* Dataset content:
********************

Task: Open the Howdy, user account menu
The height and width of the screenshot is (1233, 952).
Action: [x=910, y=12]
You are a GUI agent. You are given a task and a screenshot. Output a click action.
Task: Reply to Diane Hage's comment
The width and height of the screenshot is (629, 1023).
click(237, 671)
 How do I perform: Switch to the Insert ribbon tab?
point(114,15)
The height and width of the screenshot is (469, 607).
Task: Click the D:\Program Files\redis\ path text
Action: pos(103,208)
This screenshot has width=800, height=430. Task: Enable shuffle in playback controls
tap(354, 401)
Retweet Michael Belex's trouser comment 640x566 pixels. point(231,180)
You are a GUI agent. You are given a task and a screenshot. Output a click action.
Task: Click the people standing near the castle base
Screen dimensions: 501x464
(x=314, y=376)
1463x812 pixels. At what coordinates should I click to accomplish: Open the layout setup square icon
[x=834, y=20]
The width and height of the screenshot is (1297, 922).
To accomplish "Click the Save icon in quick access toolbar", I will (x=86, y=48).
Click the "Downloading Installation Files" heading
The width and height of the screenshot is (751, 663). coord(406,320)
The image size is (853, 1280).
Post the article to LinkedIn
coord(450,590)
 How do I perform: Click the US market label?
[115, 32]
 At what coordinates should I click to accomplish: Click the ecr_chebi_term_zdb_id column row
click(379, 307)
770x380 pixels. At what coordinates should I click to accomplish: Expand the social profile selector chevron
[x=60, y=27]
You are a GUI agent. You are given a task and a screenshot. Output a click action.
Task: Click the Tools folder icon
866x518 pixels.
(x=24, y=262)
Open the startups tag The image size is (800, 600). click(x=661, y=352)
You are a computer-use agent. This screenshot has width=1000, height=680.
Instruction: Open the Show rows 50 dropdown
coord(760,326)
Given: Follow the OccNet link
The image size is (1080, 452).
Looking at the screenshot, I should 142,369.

********************

* The problem: Output exactly what runs from the line with "Open the startups" to the final line above, both lines included, and nothing else.

* Written answer:
Open the startups tag The image size is (800, 600). click(x=661, y=352)
You are a computer-use agent. This screenshot has width=1000, height=680.
Instruction: Open the Show rows 50 dropdown
coord(760,326)
Given: Follow the OccNet link
The image size is (1080, 452).
Looking at the screenshot, I should 142,369.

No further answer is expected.